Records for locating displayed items
>>>>>
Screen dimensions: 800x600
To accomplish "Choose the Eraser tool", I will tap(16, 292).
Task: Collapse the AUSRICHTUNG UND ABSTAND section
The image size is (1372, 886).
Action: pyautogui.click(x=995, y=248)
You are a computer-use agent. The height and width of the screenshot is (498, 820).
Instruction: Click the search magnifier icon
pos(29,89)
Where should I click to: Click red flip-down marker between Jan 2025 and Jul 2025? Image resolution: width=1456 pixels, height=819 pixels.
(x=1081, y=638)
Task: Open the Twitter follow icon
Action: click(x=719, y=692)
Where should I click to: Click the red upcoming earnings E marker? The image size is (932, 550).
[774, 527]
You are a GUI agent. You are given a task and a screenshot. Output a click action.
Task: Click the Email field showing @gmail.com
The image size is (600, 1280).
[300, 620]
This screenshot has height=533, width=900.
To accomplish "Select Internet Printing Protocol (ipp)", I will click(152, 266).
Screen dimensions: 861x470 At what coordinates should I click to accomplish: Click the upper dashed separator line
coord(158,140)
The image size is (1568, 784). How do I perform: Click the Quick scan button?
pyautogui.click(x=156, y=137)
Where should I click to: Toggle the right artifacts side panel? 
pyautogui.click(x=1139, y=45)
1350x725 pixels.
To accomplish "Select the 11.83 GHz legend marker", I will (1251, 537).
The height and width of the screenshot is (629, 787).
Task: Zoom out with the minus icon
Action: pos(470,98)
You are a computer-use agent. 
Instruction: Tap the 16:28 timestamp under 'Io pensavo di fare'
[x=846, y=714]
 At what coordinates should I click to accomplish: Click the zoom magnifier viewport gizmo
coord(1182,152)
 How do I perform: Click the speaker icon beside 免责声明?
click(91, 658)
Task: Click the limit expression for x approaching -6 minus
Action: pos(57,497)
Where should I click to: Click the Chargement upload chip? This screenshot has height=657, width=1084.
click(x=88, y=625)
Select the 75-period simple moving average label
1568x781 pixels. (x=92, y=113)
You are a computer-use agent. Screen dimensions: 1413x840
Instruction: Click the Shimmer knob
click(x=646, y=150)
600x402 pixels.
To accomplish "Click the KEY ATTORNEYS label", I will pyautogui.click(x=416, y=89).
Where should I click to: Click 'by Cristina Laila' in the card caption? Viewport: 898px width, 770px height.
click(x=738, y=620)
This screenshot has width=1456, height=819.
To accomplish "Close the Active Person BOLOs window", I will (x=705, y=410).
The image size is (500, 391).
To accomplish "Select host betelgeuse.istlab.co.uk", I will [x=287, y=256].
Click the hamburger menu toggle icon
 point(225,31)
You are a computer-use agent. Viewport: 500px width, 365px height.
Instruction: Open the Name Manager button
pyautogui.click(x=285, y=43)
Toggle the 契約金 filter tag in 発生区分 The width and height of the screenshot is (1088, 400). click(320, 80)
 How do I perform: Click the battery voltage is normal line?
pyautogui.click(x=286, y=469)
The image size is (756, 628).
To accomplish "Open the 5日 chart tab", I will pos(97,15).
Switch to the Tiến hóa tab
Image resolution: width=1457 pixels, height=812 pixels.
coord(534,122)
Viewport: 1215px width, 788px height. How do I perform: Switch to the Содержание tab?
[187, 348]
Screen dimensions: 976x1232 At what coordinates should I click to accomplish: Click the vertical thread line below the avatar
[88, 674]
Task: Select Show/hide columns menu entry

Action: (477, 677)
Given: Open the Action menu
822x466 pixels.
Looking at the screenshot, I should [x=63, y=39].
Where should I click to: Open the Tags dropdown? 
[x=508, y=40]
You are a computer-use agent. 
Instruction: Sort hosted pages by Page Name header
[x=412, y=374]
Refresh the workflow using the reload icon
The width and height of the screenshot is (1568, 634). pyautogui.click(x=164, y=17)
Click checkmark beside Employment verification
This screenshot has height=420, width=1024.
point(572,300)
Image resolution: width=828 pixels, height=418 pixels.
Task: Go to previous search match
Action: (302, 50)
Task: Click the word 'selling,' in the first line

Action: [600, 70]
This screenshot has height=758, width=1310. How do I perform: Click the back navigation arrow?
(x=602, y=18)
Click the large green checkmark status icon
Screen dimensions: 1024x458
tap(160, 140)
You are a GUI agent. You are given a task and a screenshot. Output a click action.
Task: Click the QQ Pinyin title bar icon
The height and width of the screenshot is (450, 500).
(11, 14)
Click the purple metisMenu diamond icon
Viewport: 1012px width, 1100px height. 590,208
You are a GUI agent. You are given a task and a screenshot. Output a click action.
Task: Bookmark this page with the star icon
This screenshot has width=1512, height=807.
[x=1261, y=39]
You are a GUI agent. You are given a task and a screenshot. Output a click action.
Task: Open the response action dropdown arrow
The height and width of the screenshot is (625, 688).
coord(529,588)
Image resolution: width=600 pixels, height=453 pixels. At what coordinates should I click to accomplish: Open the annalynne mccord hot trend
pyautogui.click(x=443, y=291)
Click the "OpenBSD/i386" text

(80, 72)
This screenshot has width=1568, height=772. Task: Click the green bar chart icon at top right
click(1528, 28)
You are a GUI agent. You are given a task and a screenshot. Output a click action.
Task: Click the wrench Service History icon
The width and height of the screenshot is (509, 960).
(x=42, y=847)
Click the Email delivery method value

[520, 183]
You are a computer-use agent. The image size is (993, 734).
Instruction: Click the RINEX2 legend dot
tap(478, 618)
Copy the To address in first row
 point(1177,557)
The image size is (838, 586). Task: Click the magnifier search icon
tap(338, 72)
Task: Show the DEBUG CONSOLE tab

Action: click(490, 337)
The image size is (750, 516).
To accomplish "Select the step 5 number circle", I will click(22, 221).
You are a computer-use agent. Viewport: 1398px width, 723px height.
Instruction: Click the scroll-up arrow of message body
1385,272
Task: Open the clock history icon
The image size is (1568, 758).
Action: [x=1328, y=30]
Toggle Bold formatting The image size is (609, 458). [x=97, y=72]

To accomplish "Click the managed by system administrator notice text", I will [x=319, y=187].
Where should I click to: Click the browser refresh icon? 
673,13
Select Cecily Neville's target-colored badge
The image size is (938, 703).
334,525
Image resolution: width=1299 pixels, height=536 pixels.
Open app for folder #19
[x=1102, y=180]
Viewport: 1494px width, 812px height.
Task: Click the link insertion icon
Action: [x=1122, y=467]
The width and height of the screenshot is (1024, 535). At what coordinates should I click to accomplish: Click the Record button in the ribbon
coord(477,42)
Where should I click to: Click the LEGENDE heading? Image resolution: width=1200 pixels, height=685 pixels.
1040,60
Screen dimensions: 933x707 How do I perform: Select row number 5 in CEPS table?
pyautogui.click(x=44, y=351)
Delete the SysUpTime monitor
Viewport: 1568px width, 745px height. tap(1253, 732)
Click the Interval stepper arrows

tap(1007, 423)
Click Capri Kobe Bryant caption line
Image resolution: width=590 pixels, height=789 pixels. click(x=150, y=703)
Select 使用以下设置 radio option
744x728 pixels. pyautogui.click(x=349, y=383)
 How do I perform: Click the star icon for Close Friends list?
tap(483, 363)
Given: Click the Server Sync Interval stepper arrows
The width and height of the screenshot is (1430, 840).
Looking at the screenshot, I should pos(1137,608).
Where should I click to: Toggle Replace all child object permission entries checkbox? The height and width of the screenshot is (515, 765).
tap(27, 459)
<<<<<
* _Task prompt_:
Rewrite the entire listing above, swapping every occurrence of "computer-use agent" for "desktop agent" and leaving everything else unchanged.

* _Correct output_:
Screen dimensions: 800x600
To accomplish "Choose the Eraser tool", I will tap(16, 292).
Task: Collapse the AUSRICHTUNG UND ABSTAND section
The image size is (1372, 886).
Action: pyautogui.click(x=995, y=248)
You are a desktop agent. The height and width of the screenshot is (498, 820).
Instruction: Click the search magnifier icon
pos(29,89)
Where should I click to: Click red flip-down marker between Jan 2025 and Jul 2025? Image resolution: width=1456 pixels, height=819 pixels.
(x=1081, y=638)
Task: Open the Twitter follow icon
Action: click(x=719, y=692)
Where should I click to: Click the red upcoming earnings E marker? The image size is (932, 550).
[774, 527]
You are a GUI agent. You are given a task and a screenshot. Output a click action.
Task: Click the Email field showing @gmail.com
The image size is (600, 1280).
[300, 620]
This screenshot has height=533, width=900.
To accomplish "Select Internet Printing Protocol (ipp)", I will click(152, 266).
Screen dimensions: 861x470 At what coordinates should I click to accomplish: Click the upper dashed separator line
coord(158,140)
The image size is (1568, 784). How do I perform: Click the Quick scan button?
pyautogui.click(x=156, y=137)
Where should I click to: Toggle the right artifacts side panel? 
pyautogui.click(x=1139, y=45)
1350x725 pixels.
To accomplish "Select the 11.83 GHz legend marker", I will (1251, 537).
The height and width of the screenshot is (629, 787).
Task: Zoom out with the minus icon
Action: pos(470,98)
You are a desktop agent. 
Instruction: Tap the 16:28 timestamp under 'Io pensavo di fare'
[x=846, y=714]
 At what coordinates should I click to accomplish: Click the zoom magnifier viewport gizmo
coord(1182,152)
 How do I perform: Click the speaker icon beside 免责声明?
click(91, 658)
Task: Click the limit expression for x approaching -6 minus
Action: pos(57,497)
Where should I click to: Click the Chargement upload chip? This screenshot has height=657, width=1084.
click(x=88, y=625)
Select the 75-period simple moving average label
1568x781 pixels. (x=92, y=113)
You are a desktop agent. Screen dimensions: 1413x840
Instruction: Click the Shimmer knob
click(x=646, y=150)
600x402 pixels.
To accomplish "Click the KEY ATTORNEYS label", I will pyautogui.click(x=416, y=89).
Where should I click to: Click 'by Cristina Laila' in the card caption? Viewport: 898px width, 770px height.
click(x=738, y=620)
This screenshot has width=1456, height=819.
To accomplish "Close the Active Person BOLOs window", I will (x=705, y=410).
The image size is (500, 391).
To accomplish "Select host betelgeuse.istlab.co.uk", I will [x=287, y=256].
Click the hamburger menu toggle icon
 point(225,31)
You are a desktop agent. Viewport: 500px width, 365px height.
Instruction: Open the Name Manager button
pyautogui.click(x=285, y=43)
Toggle the 契約金 filter tag in 発生区分 The width and height of the screenshot is (1088, 400). click(320, 80)
 How do I perform: Click the battery voltage is normal line?
pyautogui.click(x=286, y=469)
The image size is (756, 628).
To accomplish "Open the 5日 chart tab", I will pos(97,15).
Switch to the Tiến hóa tab
Image resolution: width=1457 pixels, height=812 pixels.
coord(534,122)
Viewport: 1215px width, 788px height. How do I perform: Switch to the Содержание tab?
[187, 348]
Screen dimensions: 976x1232 At what coordinates should I click to accomplish: Click the vertical thread line below the avatar
[88, 674]
Task: Select Show/hide columns menu entry

Action: (477, 677)
Given: Open the Action menu
822x466 pixels.
Looking at the screenshot, I should [x=63, y=39].
Where should I click to: Open the Tags dropdown? 
[x=508, y=40]
You are a desktop agent. 
Instruction: Sort hosted pages by Page Name header
[x=412, y=374]
Refresh the workflow using the reload icon
The width and height of the screenshot is (1568, 634). pyautogui.click(x=164, y=17)
Click checkmark beside Employment verification
This screenshot has height=420, width=1024.
point(572,300)
Image resolution: width=828 pixels, height=418 pixels.
Task: Go to previous search match
Action: (302, 50)
Task: Click the word 'selling,' in the first line

Action: [600, 70]
This screenshot has height=758, width=1310. How do I perform: Click the back navigation arrow?
(x=602, y=18)
Click the large green checkmark status icon
Screen dimensions: 1024x458
tap(160, 140)
You are a GUI agent. You are given a task and a screenshot. Output a click action.
Task: Click the QQ Pinyin title bar icon
The height and width of the screenshot is (450, 500).
(11, 14)
Click the purple metisMenu diamond icon
Viewport: 1012px width, 1100px height. 590,208
You are a GUI agent. You are given a task and a screenshot. Output a click action.
Task: Bookmark this page with the star icon
This screenshot has width=1512, height=807.
[x=1261, y=39]
You are a GUI agent. You are given a task and a screenshot. Output a click action.
Task: Open the response action dropdown arrow
The height and width of the screenshot is (625, 688).
coord(529,588)
Image resolution: width=600 pixels, height=453 pixels. At what coordinates should I click to accomplish: Open the annalynne mccord hot trend
pyautogui.click(x=443, y=291)
Click the "OpenBSD/i386" text

(80, 72)
This screenshot has width=1568, height=772. Task: Click the green bar chart icon at top right
click(1528, 28)
You are a GUI agent. You are given a task and a screenshot. Output a click action.
Task: Click the wrench Service History icon
The width and height of the screenshot is (509, 960).
(x=42, y=847)
Click the Email delivery method value

[520, 183]
You are a desktop agent. The image size is (993, 734).
Instruction: Click the RINEX2 legend dot
tap(478, 618)
Copy the To address in first row
 point(1177,557)
The image size is (838, 586). Task: Click the magnifier search icon
tap(338, 72)
Task: Show the DEBUG CONSOLE tab

Action: click(490, 337)
The image size is (750, 516).
To accomplish "Select the step 5 number circle", I will click(22, 221).
You are a desktop agent. Viewport: 1398px width, 723px height.
Instruction: Click the scroll-up arrow of message body
1385,272
Task: Open the clock history icon
The image size is (1568, 758).
Action: [x=1328, y=30]
Toggle Bold formatting The image size is (609, 458). [x=97, y=72]

To accomplish "Click the managed by system administrator notice text", I will [x=319, y=187].
Where should I click to: Click the browser refresh icon? 
673,13
Select Cecily Neville's target-colored badge
The image size is (938, 703).
334,525
Image resolution: width=1299 pixels, height=536 pixels.
Open app for folder #19
[x=1102, y=180]
Viewport: 1494px width, 812px height.
Task: Click the link insertion icon
Action: [x=1122, y=467]
The width and height of the screenshot is (1024, 535). At what coordinates should I click to accomplish: Click the Record button in the ribbon
coord(477,42)
Where should I click to: Click the LEGENDE heading? Image resolution: width=1200 pixels, height=685 pixels.
1040,60
Screen dimensions: 933x707 How do I perform: Select row number 5 in CEPS table?
pyautogui.click(x=44, y=351)
Delete the SysUpTime monitor
Viewport: 1568px width, 745px height. tap(1253, 732)
Click the Interval stepper arrows

tap(1007, 423)
Click Capri Kobe Bryant caption line
Image resolution: width=590 pixels, height=789 pixels. click(x=150, y=703)
Select 使用以下设置 radio option
744x728 pixels. pyautogui.click(x=349, y=383)
 How do I perform: Click the star icon for Close Friends list?
tap(483, 363)
Given: Click the Server Sync Interval stepper arrows
The width and height of the screenshot is (1430, 840).
Looking at the screenshot, I should pos(1137,608).
Where should I click to: Toggle Replace all child object permission entries checkbox? The height and width of the screenshot is (515, 765).
tap(27, 459)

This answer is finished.